§ **Task requirements**: Among the lines of the records below, copy those that hold the word "panel".

§ **Supplied material**:
━━━━━━━━━━━━━━━━━━━━━━━━━━━━━━

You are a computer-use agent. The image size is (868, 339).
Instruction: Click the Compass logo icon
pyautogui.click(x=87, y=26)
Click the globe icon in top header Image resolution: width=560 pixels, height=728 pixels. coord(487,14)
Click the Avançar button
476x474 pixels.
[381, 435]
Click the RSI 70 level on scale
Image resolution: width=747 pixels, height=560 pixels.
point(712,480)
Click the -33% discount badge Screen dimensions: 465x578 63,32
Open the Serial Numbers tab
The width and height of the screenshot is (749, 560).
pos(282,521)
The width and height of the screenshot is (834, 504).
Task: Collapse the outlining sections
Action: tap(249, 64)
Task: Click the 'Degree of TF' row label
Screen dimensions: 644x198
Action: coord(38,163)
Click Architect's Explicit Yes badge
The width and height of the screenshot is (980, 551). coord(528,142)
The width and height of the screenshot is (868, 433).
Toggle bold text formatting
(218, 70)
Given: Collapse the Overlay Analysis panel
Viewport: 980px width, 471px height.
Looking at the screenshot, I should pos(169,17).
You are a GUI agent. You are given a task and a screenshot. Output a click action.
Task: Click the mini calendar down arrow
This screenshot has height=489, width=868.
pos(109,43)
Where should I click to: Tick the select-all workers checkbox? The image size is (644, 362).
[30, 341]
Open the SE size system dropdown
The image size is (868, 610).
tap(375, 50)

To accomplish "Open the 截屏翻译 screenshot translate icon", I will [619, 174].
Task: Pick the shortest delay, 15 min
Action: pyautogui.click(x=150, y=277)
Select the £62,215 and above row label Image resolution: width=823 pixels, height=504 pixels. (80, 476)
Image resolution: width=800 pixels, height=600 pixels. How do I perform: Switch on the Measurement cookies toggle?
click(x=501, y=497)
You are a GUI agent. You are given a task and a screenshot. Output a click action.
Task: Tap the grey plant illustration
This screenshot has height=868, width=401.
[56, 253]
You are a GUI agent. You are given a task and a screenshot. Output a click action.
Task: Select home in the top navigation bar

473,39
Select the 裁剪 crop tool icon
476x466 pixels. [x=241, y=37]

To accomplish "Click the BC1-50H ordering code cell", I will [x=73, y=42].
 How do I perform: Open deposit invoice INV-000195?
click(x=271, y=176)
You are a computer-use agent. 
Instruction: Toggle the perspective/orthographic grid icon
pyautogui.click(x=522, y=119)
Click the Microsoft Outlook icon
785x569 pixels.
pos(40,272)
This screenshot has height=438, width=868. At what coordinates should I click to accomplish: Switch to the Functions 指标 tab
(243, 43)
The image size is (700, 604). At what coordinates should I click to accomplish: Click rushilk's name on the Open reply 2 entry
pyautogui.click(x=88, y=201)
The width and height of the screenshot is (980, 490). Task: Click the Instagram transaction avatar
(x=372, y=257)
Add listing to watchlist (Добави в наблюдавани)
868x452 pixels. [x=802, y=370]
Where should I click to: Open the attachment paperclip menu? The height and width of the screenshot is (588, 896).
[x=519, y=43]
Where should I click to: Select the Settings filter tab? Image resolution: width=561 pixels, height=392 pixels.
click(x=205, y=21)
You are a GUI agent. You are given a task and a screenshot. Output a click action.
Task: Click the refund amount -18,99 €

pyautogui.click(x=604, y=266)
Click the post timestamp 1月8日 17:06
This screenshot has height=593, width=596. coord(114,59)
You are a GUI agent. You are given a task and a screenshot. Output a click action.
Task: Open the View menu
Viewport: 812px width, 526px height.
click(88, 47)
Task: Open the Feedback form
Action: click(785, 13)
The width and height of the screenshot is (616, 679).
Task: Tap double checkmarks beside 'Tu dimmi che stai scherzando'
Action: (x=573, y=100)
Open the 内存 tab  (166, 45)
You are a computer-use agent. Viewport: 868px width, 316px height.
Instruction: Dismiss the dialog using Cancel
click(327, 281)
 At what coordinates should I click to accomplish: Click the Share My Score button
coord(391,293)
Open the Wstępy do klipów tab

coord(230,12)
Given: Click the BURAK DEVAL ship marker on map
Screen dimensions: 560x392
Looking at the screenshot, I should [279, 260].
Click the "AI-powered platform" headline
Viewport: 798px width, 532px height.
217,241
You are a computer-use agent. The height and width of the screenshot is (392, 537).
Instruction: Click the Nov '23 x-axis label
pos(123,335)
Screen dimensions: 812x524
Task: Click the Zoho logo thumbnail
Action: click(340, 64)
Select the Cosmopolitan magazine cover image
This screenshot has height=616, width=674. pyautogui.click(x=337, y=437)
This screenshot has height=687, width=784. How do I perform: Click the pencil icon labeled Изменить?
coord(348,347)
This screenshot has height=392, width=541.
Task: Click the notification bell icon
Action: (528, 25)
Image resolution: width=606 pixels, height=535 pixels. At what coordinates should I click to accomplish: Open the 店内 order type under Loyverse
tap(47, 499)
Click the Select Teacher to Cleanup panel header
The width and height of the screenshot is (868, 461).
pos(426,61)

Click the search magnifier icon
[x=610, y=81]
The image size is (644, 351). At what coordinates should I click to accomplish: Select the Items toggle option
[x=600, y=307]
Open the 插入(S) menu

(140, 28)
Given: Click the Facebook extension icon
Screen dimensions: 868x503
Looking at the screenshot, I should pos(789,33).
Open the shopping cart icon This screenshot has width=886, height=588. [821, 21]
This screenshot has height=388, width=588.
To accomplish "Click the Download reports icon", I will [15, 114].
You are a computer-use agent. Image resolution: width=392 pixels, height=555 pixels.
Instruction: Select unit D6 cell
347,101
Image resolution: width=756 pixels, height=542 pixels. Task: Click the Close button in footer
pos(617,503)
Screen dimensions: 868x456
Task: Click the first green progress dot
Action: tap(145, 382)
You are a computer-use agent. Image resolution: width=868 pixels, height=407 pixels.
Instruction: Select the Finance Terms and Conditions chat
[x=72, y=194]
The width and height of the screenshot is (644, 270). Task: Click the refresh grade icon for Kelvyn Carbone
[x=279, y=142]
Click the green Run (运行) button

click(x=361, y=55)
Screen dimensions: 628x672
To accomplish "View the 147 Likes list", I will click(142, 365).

━━━━━━━━━━━━━━━━━━━━━━━━━━━━━━

§ **Task solution**:
Given: Collapse the Overlay Analysis panel
Click the Select Teacher to Cleanup panel header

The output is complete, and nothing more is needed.